The study involved 128 patients (52 women and 76 men) undergoing 133 laparoscopic liver resections for malignant diseases. Two patients had two-stage laparoscopic resections for bilobar colorectal carcinoma liver metastasis, and three patients had repeated liver resection for recurrent colorectal carcinoma liver metastasis. The median age was 65 years. Major hepatectomies were performed in 42 patients (32%) and the median postoperative length of stay was 4 days, with a range of 1 to 15 days. Median overall survival has not yet been reached, but the authors recorded 2-year overall survival rates of 80% among patients with colorectal carcinoma liver metastases, 77% among patients with hepatocellular carcinoma, and 91% among patients with neuroendocrine tumor metastasis.

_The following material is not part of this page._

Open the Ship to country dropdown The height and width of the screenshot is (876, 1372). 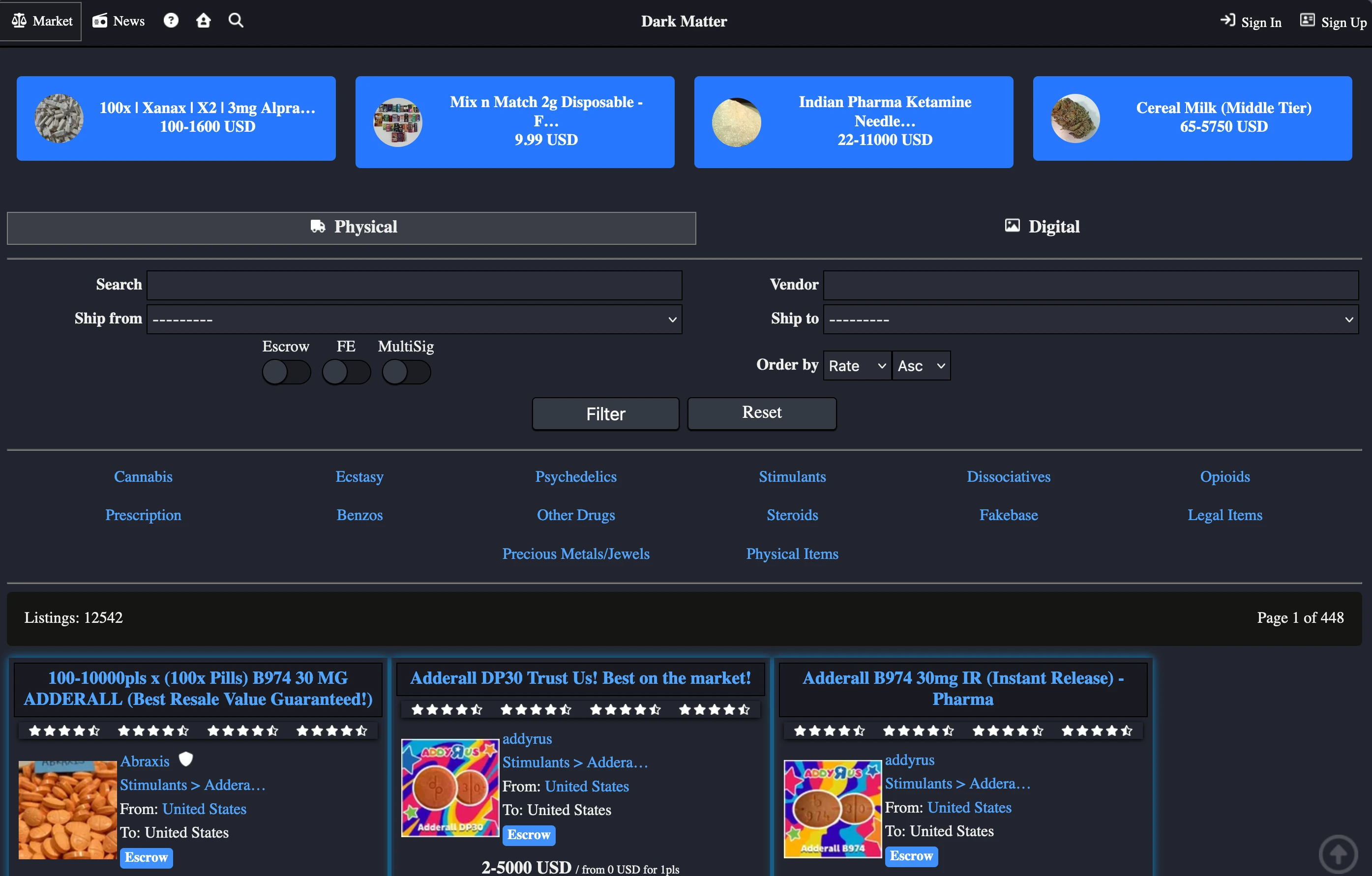pos(1091,319)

Port-site Metastasis and Margin Compromise
“The oncological controversies in laparoscopic liver resection relate to the risk of port-site metastasis and the risk of surgical resection margin compromise. In this series, we did not observe port-site malignant seeding,” the investigators stated. Only 6 of the 17 patients with neuroendocrine tumor metastasis had microscopic positive resection margins, and most underwent debulking and cytoreductive surgery. “A microscopic negative resection margin was obtained in the remaining 112 of 116 resections (97%),” the investigators reported.
An invited critique2 accompanying the study report in the Archives of Surgery noted that the study is important “because the data confirm that [laparoscopic liver resections] can achieve disease-free resection margin(s) and disease-free and overall patient survival similar to those of conventional open techniques.” The critique also pointed out that inclusion criteria for laparoscopic liver resections still need to be determined, and only a randomized controlled trial can determine if laparoscopic liver resection is better than the open technique. ■
1. Abu Hilal M, DiFabio F, Abu Salameh M, et al: Oncological efficiency analysis of laparoscopic liver resection for primary and metastatic cancer: A single-center UK Experience. Arch Surg 147:42-48, 2012.
2. Krige J, Kahn D: Laparoscopic vs open liver resection: Comment on “Oncological efficiency analysis of laparascopic liver resection for primary and metastatic cancer.” Arch Surg 147:48, 2012.